═════ Data listing

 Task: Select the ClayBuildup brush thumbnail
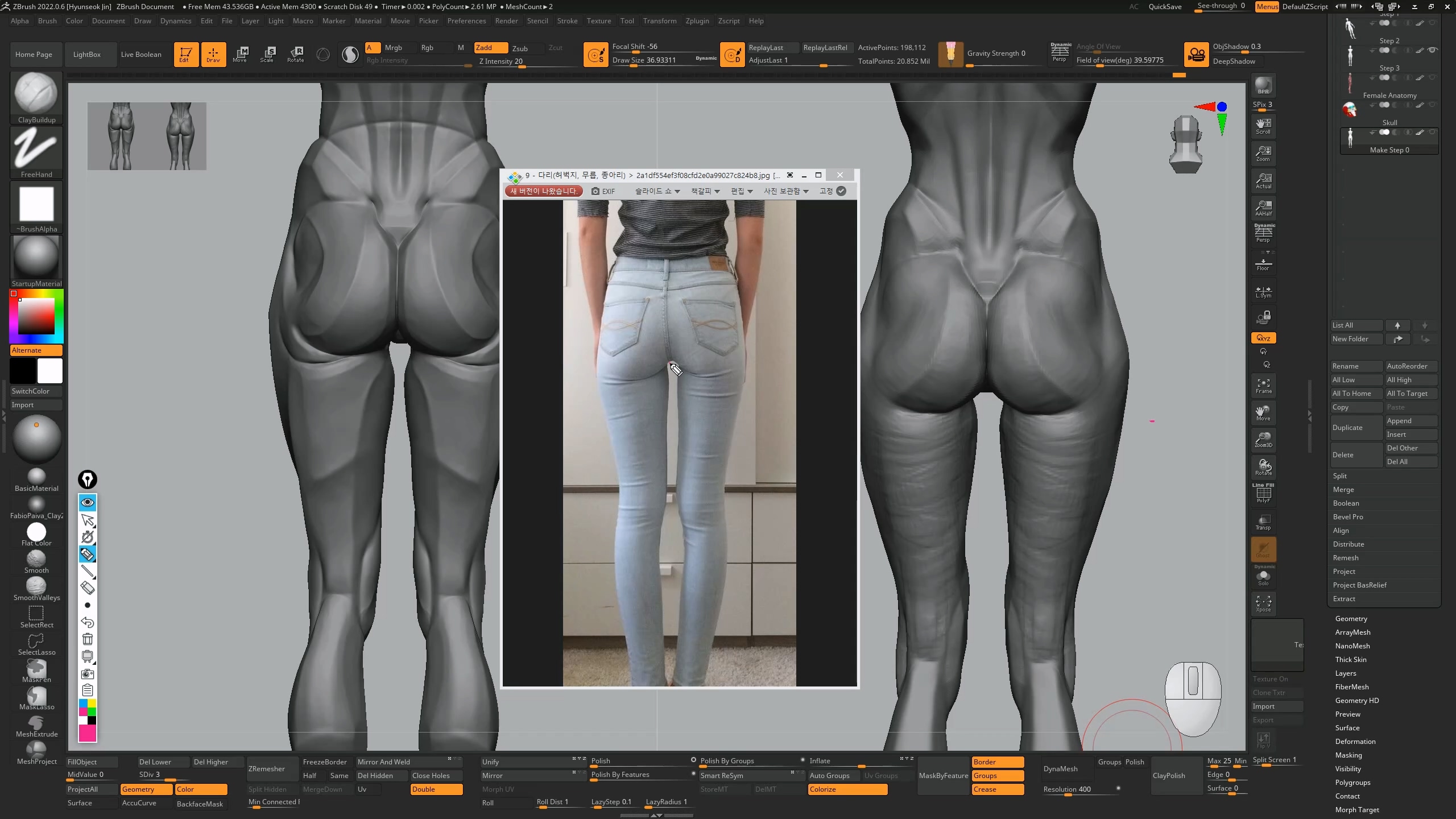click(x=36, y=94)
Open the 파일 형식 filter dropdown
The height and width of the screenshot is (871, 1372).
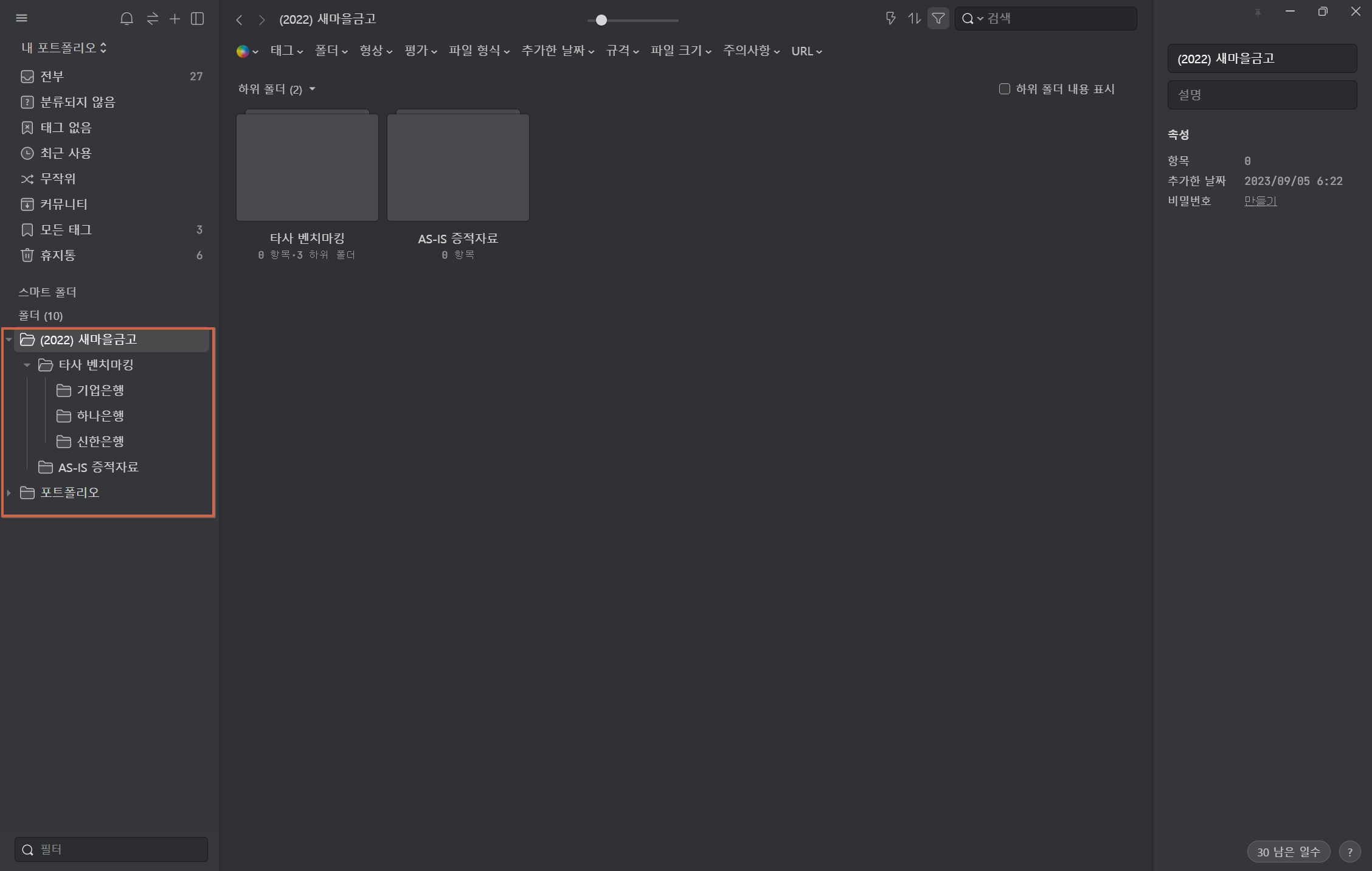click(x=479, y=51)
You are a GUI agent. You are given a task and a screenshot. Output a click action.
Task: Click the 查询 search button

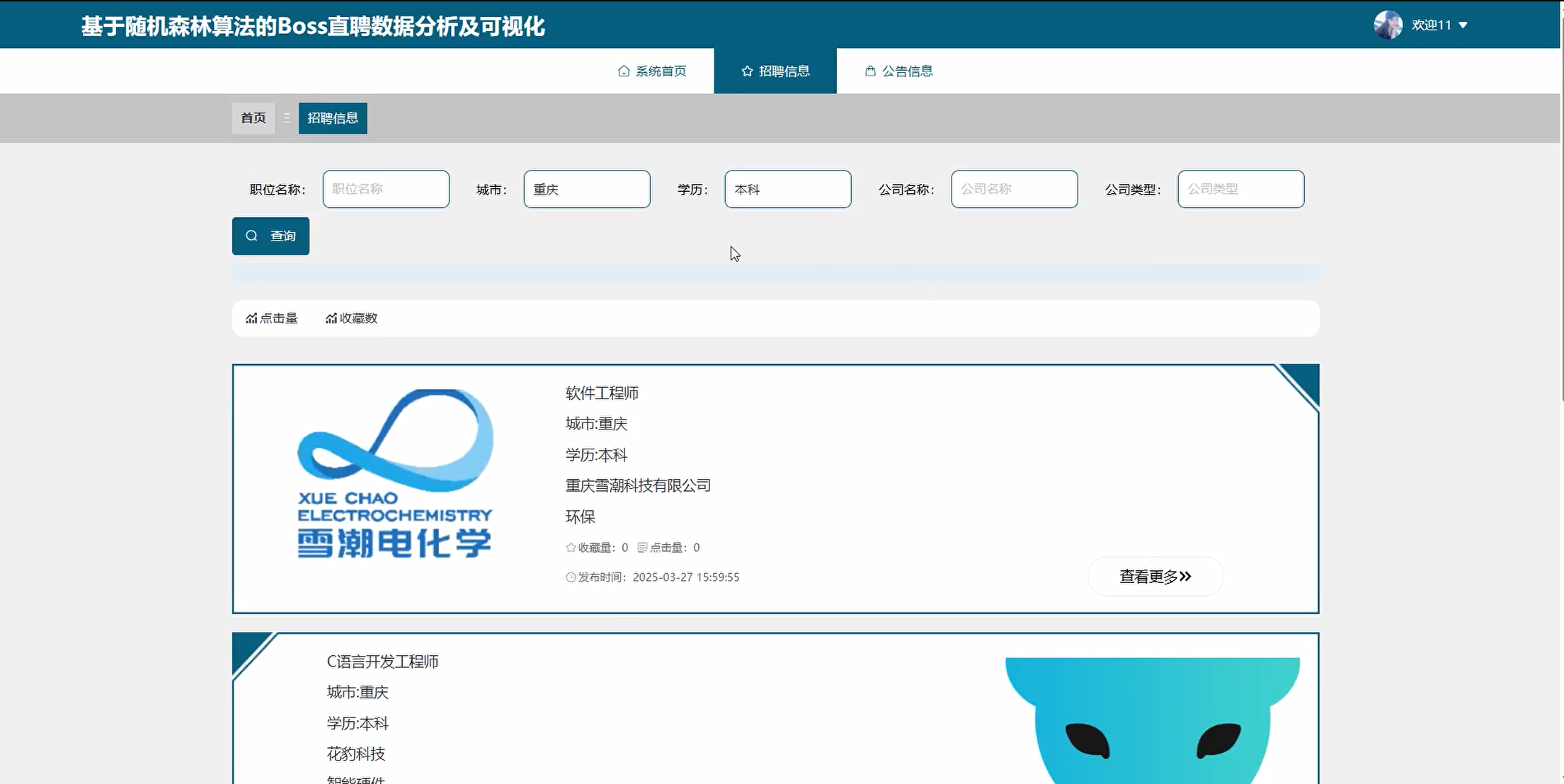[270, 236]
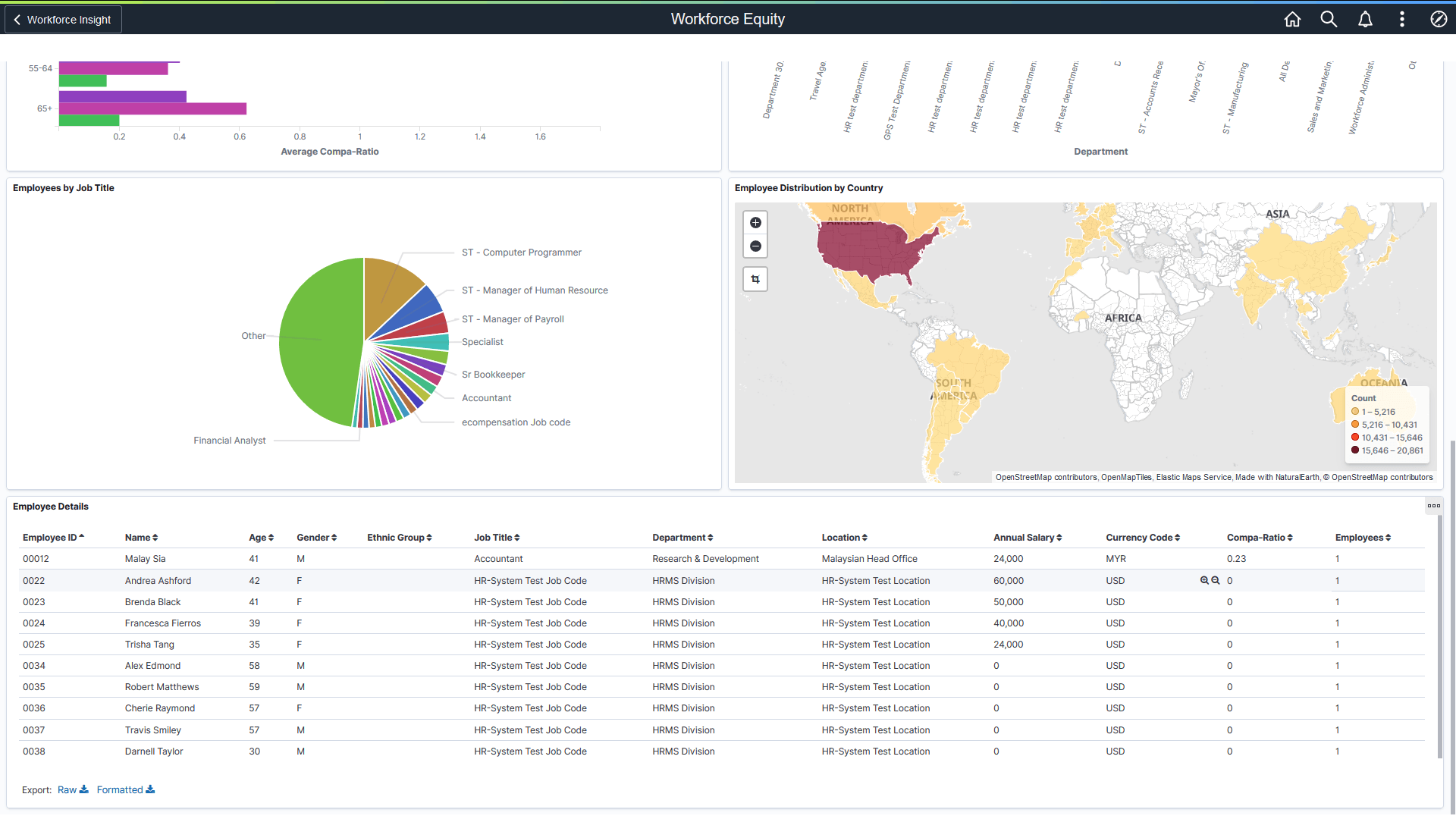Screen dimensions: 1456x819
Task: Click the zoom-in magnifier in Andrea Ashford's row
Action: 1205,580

══════════

The expected output is an exact copy of the lines from the one with "The height and" to the final line of the entries above, pictures excepted; please include both ends.

The height and width of the screenshot is (871, 1372).
click(x=479, y=51)
You are a GUI agent. You are given a task and a screenshot. Output a click action.
Task: Click the 查询 search button

[270, 236]
Screen dimensions: 1456x819
Task: Click the zoom-in magnifier in Andrea Ashford's row
Action: 1205,580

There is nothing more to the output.